A first calculation module 206 for calculating a first loss function value based on the second object instance label and the second object instance output, respectively, and a second loss function value based on the second object contour label and the second object contour output;
A second calculation module 207 for calculating a third loss function value from the first loss function value and the second loss function value;
an adjustment module 208, configured to adjust parameters of the model to be trained based on the third loss function value.
The dual-supervision model obtained by training the model training method provided in this embodiment considers that the detection target object, i.e. the second object, in the image to be detected is closely related to the first object, for example, the aneurysm is an abnormal bulge on the arterial wall, so before the second object in the image to be detected using the dual-supervision model is detected, the first object needs to be extracted from the image to be detected, and the first object is input into the dual-supervision model to output a detection result. The method has the advantages that long-time operation such as N4 correction is not needed when the first object is preprocessed, the detection efficiency is high, the first image is not needed to be divided into small blocks during detection, the sensitivity is high, and the operations such as image reconstruction and the like are avoided. In addition, the dual-supervision model is used for detecting the first object closely related to the second object, not detecting the whole image content, so that the efficiency and the accuracy are high during detection. The two branches of the double-supervision model respectively extract the outline features and all the features of the second object, detect possible second objects according to the outline features, and further judge whether the possible second objects are actually the second objects or not based on all the features, so that the false detection rate is reduced, and the detection precision is improved.
For a specific description of the above device portion, reference may be made to the above method embodiment, and no further description is given here.
Example 3
The present embodiment provides a computer device, as shown in fig. 5, which includes a processor 301 and a memory 302, where the processor 301 and the memory 302 may be connected by a bus or other means, and in fig. 5, the connection is exemplified by a bus.

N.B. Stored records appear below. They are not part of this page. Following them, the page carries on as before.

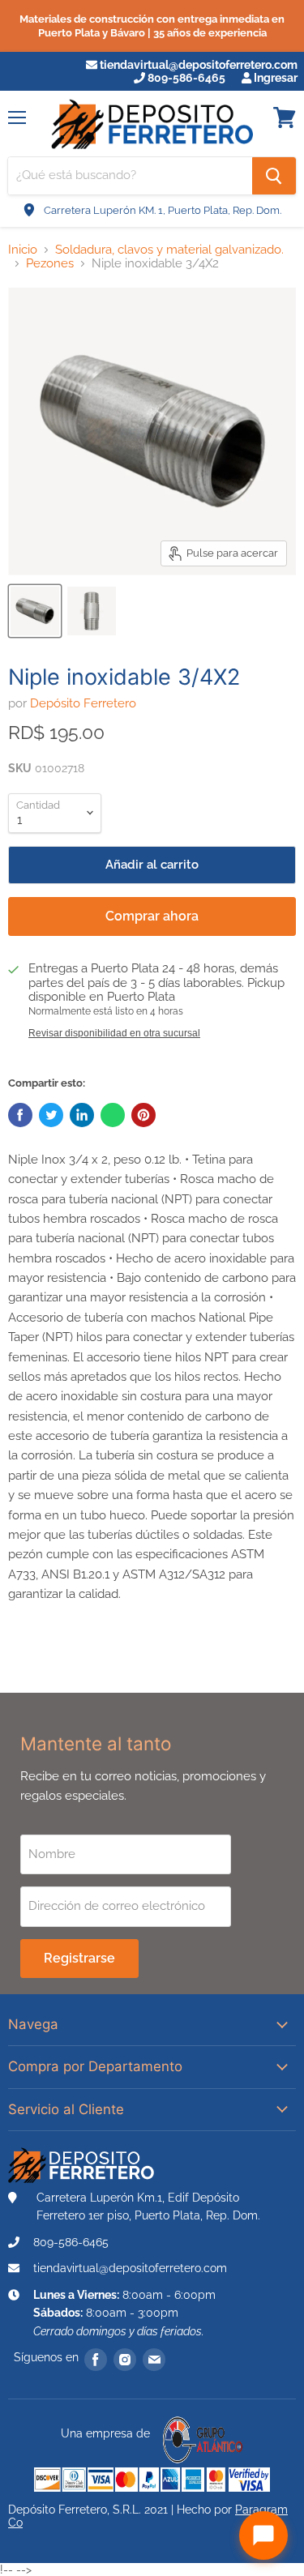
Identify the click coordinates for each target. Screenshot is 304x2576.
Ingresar (274, 77)
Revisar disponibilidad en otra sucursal (114, 1033)
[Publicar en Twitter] (51, 1115)
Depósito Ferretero (83, 703)
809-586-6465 (185, 77)
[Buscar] (274, 175)
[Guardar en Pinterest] (143, 1115)
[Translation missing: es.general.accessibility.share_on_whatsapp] (113, 1115)
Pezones (50, 264)
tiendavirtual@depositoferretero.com (197, 64)
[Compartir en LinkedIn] (82, 1115)
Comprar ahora (152, 916)
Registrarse (79, 1958)
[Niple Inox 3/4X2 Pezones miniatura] (35, 611)
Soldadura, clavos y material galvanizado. (169, 250)
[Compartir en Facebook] (20, 1115)
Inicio (22, 250)
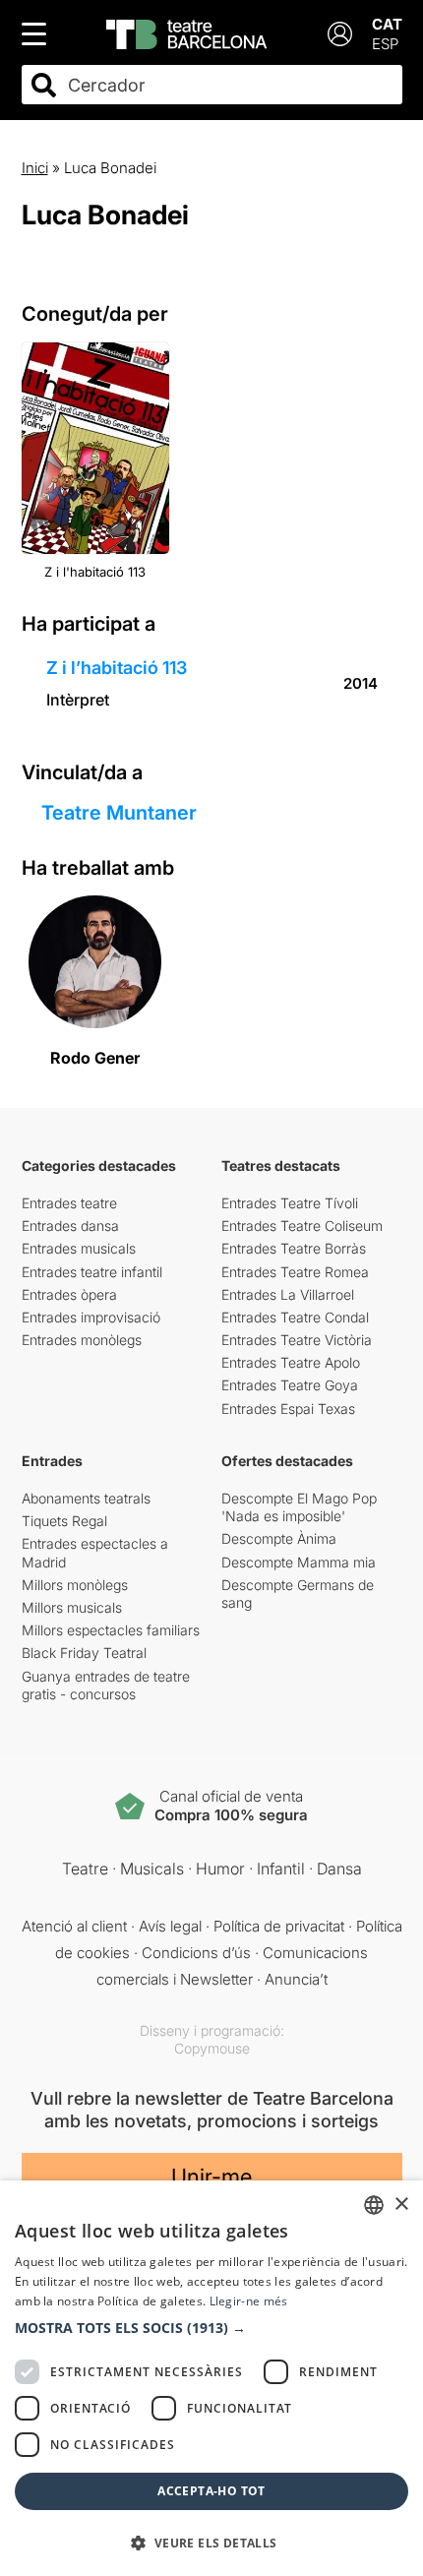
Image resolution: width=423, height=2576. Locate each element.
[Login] (340, 34)
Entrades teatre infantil (92, 1271)
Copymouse (212, 2048)
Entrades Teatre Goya (289, 1385)
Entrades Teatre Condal (295, 1317)
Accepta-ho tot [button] (211, 2491)
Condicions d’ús (196, 1952)
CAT (387, 24)
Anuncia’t (296, 1979)
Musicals (152, 1868)
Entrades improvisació (91, 1317)
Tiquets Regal (64, 1520)
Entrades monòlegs (82, 1339)
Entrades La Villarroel (287, 1294)
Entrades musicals (79, 1248)
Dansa (339, 1868)
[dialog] (211, 2378)
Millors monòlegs (75, 1584)
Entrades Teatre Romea (295, 1271)
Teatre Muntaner (119, 813)
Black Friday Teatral (84, 1652)
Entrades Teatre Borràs (293, 1248)
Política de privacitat (278, 1926)
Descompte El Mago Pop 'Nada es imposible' (299, 1507)
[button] (211, 2328)
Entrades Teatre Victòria (296, 1339)
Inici (35, 167)
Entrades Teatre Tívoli (289, 1203)
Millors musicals (72, 1607)
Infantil (281, 1868)
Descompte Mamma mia (298, 1562)
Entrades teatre (69, 1203)
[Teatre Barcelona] (186, 34)
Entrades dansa (70, 1225)
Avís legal (170, 1926)
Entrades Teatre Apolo (290, 1362)
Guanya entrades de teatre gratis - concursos (106, 1685)
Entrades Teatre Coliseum (302, 1225)
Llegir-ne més (249, 2301)
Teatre (85, 1868)
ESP (385, 43)
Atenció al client (74, 1926)
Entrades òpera (69, 1294)
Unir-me (211, 2176)
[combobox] (229, 85)
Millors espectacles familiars (111, 1630)
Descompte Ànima (278, 1538)
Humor (220, 1868)
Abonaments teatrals (86, 1498)
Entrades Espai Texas (288, 1408)
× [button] (400, 2204)
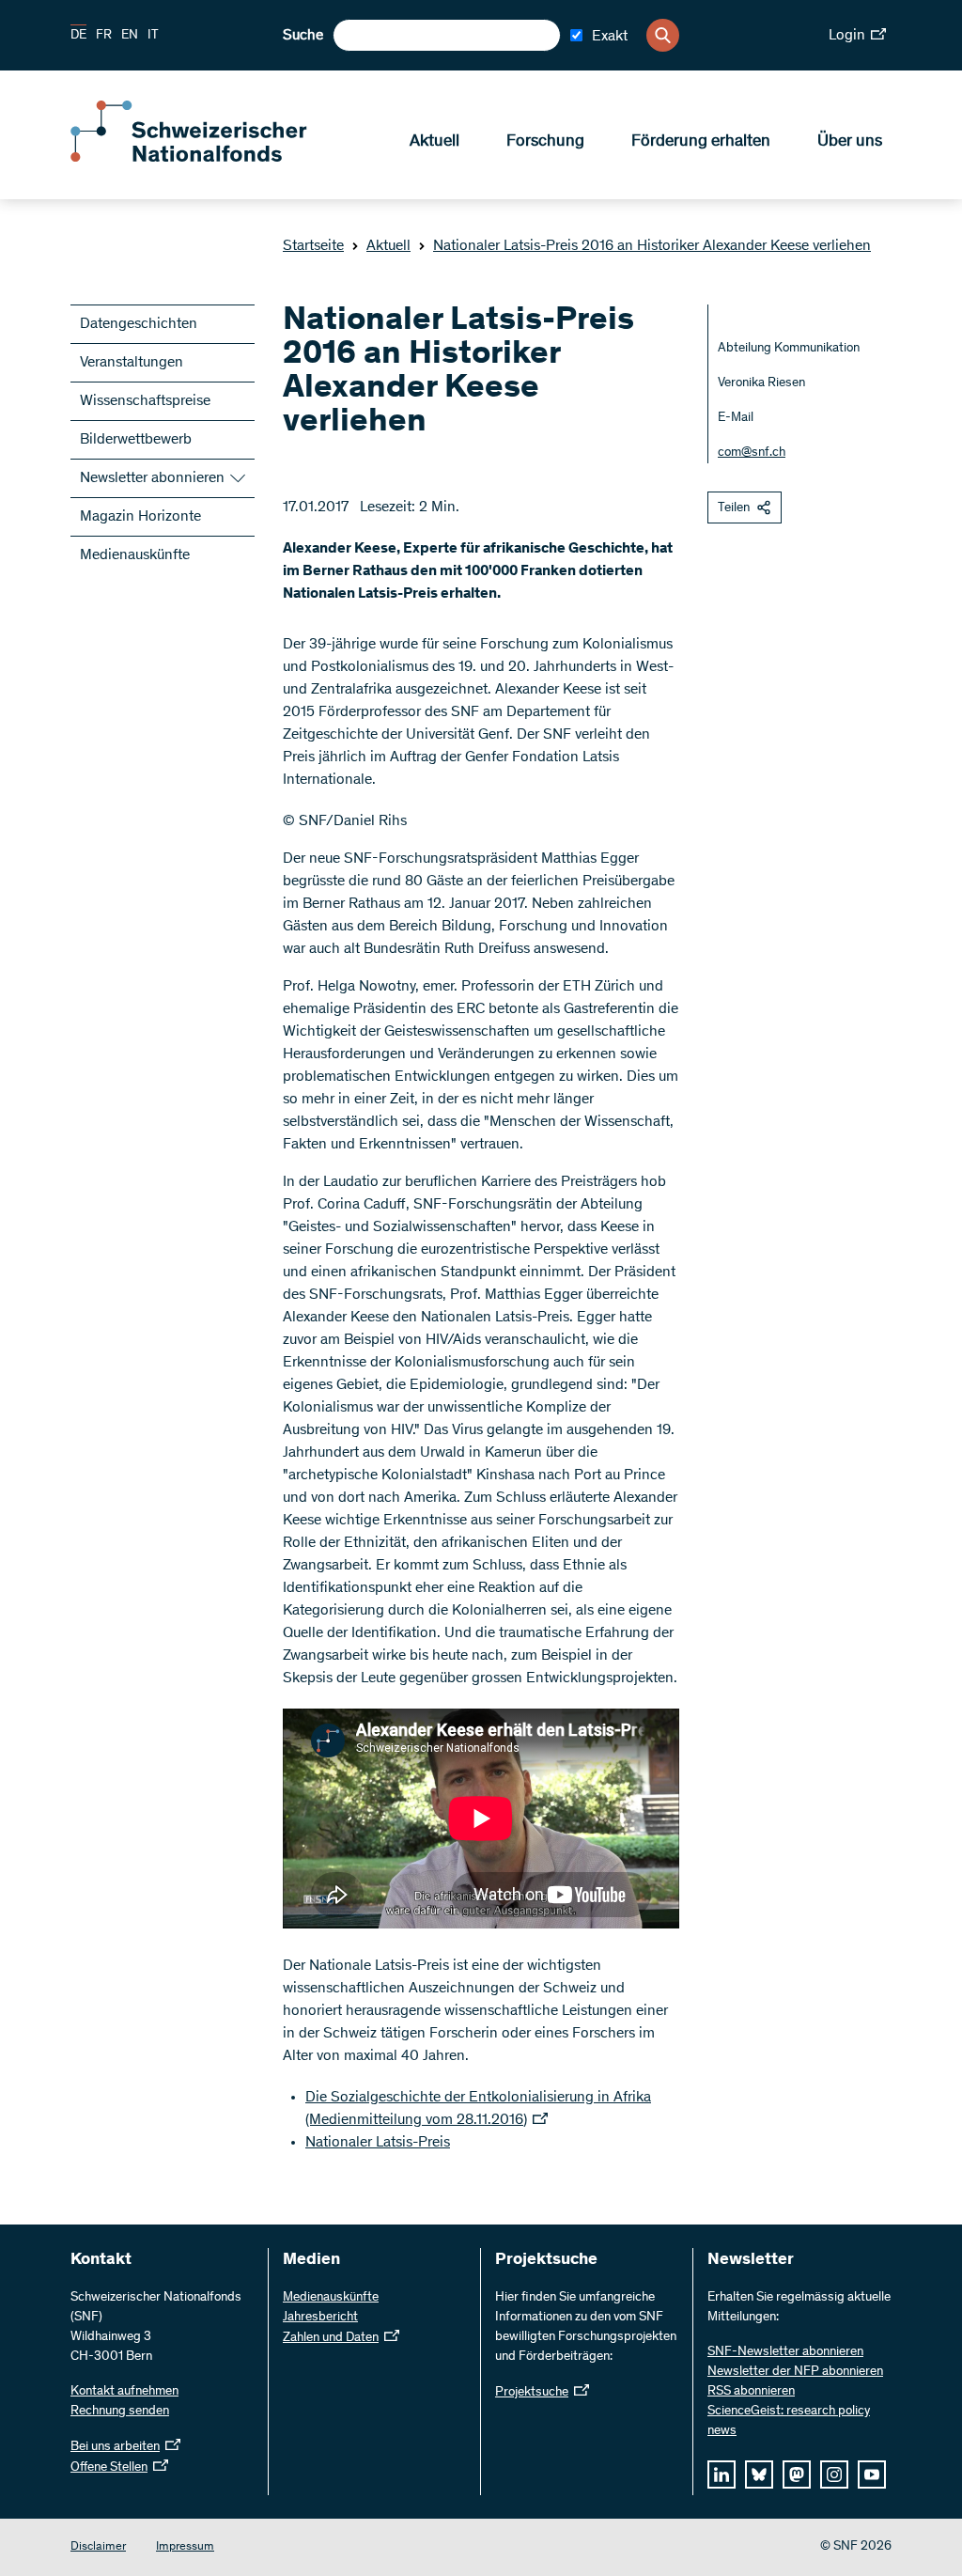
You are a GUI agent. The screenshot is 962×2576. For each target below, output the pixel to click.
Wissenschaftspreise (145, 401)
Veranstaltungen (131, 362)
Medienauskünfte (135, 555)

The processor 301 may be a central processing unit (Central Processing Unit, CPU). The Processor 301 may also be other general purpose processors, digital signal processors (DIGITAL SIGNAL processors, DSPs), graphics processors (Graphics Processing Unit, GPUs), embedded neural network processors (Neural-network Processing Unit, NPUs) or other special purpose deep learning coprocessors, application Specific Integrated Circuits (ASICs), field-Programmable gate arrays (Field-Programmable GATE ARRAY, FPGA) or other Programmable logic devices, discrete gate or transistor logic devices, discrete hardware components, etc., or a combination of the above.

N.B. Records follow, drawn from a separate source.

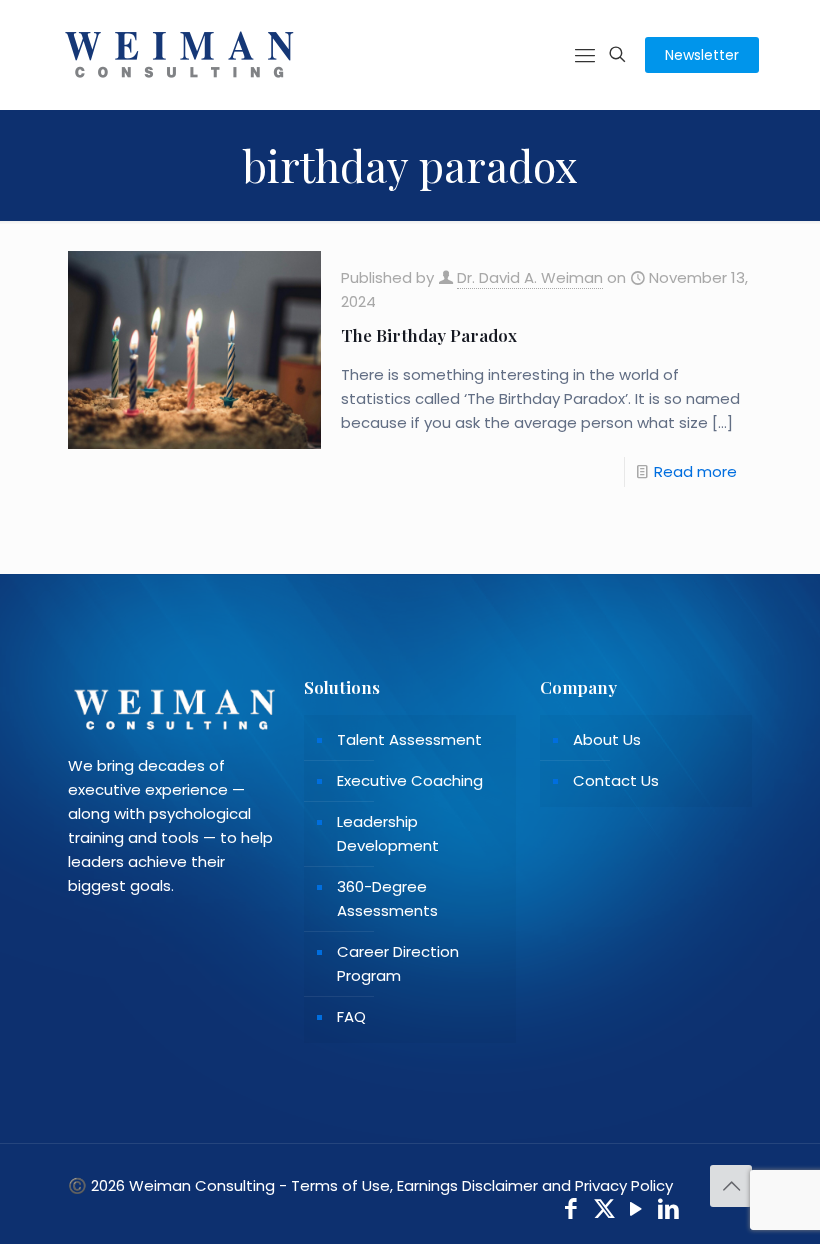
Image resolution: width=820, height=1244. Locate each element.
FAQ (351, 1016)
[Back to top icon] (731, 1186)
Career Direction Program (398, 963)
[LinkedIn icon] (669, 1211)
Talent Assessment (409, 739)
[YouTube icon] (636, 1211)
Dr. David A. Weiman (530, 277)
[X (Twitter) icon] (604, 1211)
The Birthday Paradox (429, 335)
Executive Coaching (410, 780)
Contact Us (616, 780)
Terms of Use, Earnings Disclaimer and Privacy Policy (482, 1185)
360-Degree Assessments (387, 898)
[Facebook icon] (571, 1211)
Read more (695, 471)
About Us (607, 739)
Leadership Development (388, 833)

The memory 302 acts as a non-transitory computer readable storage medium storing non-transitory software programs, non-transitory computer executable programs, and modules, such as the model training method of embodiments of the present invention. Corresponding program instructions/modules. The processor 301 executes various functional applications of the processor and data processing, i.e., implements the model training method in the method embodiments described above, by running non-transitory software programs, instructions, and modules stored in the memory 302.
The memory 302 may also include a storage program area that may store an operating system, application programs required for at least one function, and a storage data area that may store data created by the processor 301, etc. In addition, memory 302 may include high-speed random access memory, and may also include non-transitory memory, such as at least one magnetic disk storage device, flash memory device, or other non-transitory solid state storage device. In some embodiments, memory 302 may optionally include memory located remotely from processor 301, such remote memory being connectable to processor 301 through a network. Examples of such networks include, but are not limited to, the internet, intranets, local area networks, mobile communication networks, and combinations thereof.
The memory 302 stores one or more modules that, when executed by the processor 301, perform the model training method of the embodiment shown in fig. 1.
The details of the above computer device may be understood correspondingly with respect to the corresponding relevant descriptions and effects in the embodiment shown in fig. 1, which are not repeated here.
Embodiments of the present invention also provide a computer-readable storage medium storing computer-executable instructions that can perform the model training method in any of the above embodiments. The storage medium may be a magnetic disk, an optical disc, a Read-Only Memory (ROM), a random access Memory (Random Access Memory, RAM), a Flash Memory (Flash Memory), a hard disk (HARD DISK DRIVE, abbreviated as HDD), a Solid state disk (Solid-state disk STATE DRIVE, SSD), or the like, and may further include a combination of the above types of memories.
It is apparent that the above examples are given by way of illustration only and are not limiting of the embodiments. Other variations or modifications of the above teachings will be apparent to those of ordinary skill in the art. It is not necessary here nor is it exhaustive of all embodiments. While still being apparent from variations or modifications that may be made by those skilled in the art are within the scope of the invention.

Claims (11)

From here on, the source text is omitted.